_Written instruction a_: Name each subscriber count that the Netflix earnings text gives as a number.
# Start of Given passage
Netflix’s stock jumped nearly 7% to around $215 per share in after-hours trading, with investors cheering the better-than-expected second-quarter earnings report.

The streaming giant reported that it lost 970,000 subscribers in the latest quarter—significantly less than the company’s previous forecast of losing 2 million subscribers—and management remains optimistic about adding back customers later in the year.

Analyst estimates for Netflix’s second-quarter subscriber loss had ranged from as much as 4 million subscribers to as little as 1.5 million, with some analysts citing the strong performance of season four of Stranger Things, which was Netflix’s most watched English-language show yet.

Investors were hoping for an improvement after a dismal first quarter, when Netflix reported its first subscriber loss in more than a decade (losing 200,000 customers) and shares plunged 35% in one day.

Netflix reported mixed financial results for the second quarter: Earnings came in above Wall Street expectations, though revenue was weaker-than-expected at $7.97 billion versus a consensus analyst forecast of $8.04 billion, according to Refinitiv.

In order to offset recent slowdowns, Netflix is looking to introduce a cheaper ad-supported subscription plan, announcing last week that it will be partnering with Microsoft in order to do so—but Netflix COO Greg Peters said that the project is still in “very early days.”

Crucial Quote:

“There’s very little not to like,” says Charles Lemonides, founder and chief investment officer of ValueWorks. “These results read like the negative news was just a tiny blip in the long-term growth story.” He remains highly bullish on the company, which he argues is still the “strongest streaming platform with the greatest ability to spend dollars on creating new content—and that’s a tough position to compete with.”
# End of Given passage
# Start of Exercise inputs
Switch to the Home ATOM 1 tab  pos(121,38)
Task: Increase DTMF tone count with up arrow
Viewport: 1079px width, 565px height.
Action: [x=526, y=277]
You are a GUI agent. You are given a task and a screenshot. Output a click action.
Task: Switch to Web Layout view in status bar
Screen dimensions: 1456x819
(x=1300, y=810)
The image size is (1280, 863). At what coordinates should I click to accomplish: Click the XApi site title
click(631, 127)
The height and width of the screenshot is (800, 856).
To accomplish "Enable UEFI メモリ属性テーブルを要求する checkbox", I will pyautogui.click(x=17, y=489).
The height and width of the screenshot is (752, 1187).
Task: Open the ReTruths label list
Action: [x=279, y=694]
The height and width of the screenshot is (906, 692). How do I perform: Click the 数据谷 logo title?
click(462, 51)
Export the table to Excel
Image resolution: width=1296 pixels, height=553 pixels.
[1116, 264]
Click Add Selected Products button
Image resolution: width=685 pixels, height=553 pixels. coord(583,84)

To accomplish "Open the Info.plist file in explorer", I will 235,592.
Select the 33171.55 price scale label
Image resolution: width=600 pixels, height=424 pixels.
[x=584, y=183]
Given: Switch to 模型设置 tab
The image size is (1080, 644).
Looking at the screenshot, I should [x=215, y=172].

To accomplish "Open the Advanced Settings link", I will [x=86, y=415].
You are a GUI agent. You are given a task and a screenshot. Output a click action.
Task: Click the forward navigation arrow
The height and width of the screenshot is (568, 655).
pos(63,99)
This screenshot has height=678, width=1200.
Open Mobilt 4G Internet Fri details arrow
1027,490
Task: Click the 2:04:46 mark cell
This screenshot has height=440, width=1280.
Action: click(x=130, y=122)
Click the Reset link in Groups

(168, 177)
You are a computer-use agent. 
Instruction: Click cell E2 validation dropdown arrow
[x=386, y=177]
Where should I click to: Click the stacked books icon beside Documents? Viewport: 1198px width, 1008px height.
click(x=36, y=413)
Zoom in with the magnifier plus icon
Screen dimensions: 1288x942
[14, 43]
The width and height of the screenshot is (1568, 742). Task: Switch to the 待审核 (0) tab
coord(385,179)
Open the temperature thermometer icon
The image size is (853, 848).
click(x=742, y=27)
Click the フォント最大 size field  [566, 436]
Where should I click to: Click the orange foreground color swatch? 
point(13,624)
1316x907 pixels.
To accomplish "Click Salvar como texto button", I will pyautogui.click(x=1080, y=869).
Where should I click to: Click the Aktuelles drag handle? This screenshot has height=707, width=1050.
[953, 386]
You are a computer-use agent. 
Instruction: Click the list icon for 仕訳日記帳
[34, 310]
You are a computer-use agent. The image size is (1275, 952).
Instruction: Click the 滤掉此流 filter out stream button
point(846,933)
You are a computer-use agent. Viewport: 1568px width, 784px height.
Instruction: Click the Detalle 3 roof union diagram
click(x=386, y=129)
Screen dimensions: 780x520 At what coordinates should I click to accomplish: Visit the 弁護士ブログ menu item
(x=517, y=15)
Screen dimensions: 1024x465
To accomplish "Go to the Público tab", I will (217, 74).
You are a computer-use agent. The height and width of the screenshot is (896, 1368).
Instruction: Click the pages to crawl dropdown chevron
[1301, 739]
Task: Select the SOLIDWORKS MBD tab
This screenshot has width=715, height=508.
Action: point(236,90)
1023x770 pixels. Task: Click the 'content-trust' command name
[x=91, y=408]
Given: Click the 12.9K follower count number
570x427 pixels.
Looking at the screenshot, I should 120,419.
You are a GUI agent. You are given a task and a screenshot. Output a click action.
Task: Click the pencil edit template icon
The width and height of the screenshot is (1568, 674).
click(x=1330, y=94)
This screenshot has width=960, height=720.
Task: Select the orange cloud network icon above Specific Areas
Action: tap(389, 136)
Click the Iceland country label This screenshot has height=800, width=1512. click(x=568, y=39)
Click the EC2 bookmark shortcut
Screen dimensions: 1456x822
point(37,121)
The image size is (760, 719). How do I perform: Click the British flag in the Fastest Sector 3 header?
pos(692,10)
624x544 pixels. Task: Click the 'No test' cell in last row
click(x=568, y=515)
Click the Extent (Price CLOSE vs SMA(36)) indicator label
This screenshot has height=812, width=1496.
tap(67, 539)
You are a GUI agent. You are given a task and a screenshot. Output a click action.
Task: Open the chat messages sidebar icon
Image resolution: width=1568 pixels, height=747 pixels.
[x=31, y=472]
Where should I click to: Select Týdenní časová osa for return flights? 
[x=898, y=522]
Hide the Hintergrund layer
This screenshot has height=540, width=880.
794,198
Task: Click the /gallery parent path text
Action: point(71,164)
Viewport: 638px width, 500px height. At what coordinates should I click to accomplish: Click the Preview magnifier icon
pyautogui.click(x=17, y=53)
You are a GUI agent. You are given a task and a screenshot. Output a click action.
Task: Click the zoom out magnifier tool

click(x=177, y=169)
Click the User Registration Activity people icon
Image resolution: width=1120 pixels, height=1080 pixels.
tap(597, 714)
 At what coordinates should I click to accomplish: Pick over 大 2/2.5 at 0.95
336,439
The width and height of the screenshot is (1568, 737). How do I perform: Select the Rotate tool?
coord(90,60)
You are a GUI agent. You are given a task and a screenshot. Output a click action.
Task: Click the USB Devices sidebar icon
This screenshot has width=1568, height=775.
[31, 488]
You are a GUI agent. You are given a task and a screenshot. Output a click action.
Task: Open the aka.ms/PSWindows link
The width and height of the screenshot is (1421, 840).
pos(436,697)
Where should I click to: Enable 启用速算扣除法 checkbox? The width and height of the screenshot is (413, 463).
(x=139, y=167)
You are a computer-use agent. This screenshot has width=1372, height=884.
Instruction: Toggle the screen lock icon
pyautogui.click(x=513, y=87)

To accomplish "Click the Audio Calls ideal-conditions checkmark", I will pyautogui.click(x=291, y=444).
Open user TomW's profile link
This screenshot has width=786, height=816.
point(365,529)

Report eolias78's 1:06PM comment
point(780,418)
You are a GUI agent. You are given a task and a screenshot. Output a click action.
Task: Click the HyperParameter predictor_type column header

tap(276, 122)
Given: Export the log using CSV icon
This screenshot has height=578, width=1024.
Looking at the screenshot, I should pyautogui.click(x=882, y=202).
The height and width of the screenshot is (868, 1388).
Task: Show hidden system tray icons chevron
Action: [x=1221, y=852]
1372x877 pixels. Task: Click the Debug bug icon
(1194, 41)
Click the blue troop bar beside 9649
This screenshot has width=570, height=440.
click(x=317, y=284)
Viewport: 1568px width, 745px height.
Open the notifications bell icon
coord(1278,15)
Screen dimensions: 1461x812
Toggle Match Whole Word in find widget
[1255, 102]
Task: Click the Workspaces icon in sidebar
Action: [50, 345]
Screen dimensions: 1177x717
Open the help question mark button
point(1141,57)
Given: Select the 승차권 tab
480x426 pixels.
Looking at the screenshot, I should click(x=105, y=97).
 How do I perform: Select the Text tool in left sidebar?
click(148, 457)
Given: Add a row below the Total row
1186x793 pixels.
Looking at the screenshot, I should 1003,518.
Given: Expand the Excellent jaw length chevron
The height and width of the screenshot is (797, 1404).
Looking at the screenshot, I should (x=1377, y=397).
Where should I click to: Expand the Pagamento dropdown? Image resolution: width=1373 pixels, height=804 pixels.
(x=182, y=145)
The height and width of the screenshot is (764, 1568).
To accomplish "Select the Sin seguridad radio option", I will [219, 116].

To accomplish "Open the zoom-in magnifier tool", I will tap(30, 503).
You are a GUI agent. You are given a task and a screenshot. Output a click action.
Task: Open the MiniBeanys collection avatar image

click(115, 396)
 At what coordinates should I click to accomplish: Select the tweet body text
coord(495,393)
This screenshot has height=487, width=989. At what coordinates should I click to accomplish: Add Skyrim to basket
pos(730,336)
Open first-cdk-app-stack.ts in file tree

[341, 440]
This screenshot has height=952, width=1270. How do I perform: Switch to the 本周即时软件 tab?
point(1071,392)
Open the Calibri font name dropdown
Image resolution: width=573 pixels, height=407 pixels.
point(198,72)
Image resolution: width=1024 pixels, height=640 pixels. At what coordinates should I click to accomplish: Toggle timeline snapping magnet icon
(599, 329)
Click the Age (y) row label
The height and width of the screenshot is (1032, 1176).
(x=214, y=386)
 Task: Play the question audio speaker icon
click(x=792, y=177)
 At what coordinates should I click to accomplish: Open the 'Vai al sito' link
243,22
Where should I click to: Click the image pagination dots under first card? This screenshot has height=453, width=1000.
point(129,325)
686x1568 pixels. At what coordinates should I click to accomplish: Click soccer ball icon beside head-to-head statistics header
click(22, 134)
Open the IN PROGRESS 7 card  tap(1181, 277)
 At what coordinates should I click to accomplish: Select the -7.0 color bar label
# End of Exercise inputs
_Written instruction b_: In the listing, swap "chevron" for "arrow" between the lines holding "Screen dimensions: 1024x465" and "[x=91, y=408]", inclusive, and return only those lines.

_Task output a_: 970,000; 2 million; 4 million; 1.5 million; 200,000

_Task output b_:
Screen dimensions: 1024x465
To accomplish "Go to the Público tab", I will (217, 74).
You are a computer-use agent. The height and width of the screenshot is (896, 1368).
Instruction: Click the pages to crawl dropdown arrow
[1301, 739]
Task: Select the SOLIDWORKS MBD tab
This screenshot has width=715, height=508.
Action: point(236,90)
1023x770 pixels. Task: Click the 'content-trust' command name
[x=91, y=408]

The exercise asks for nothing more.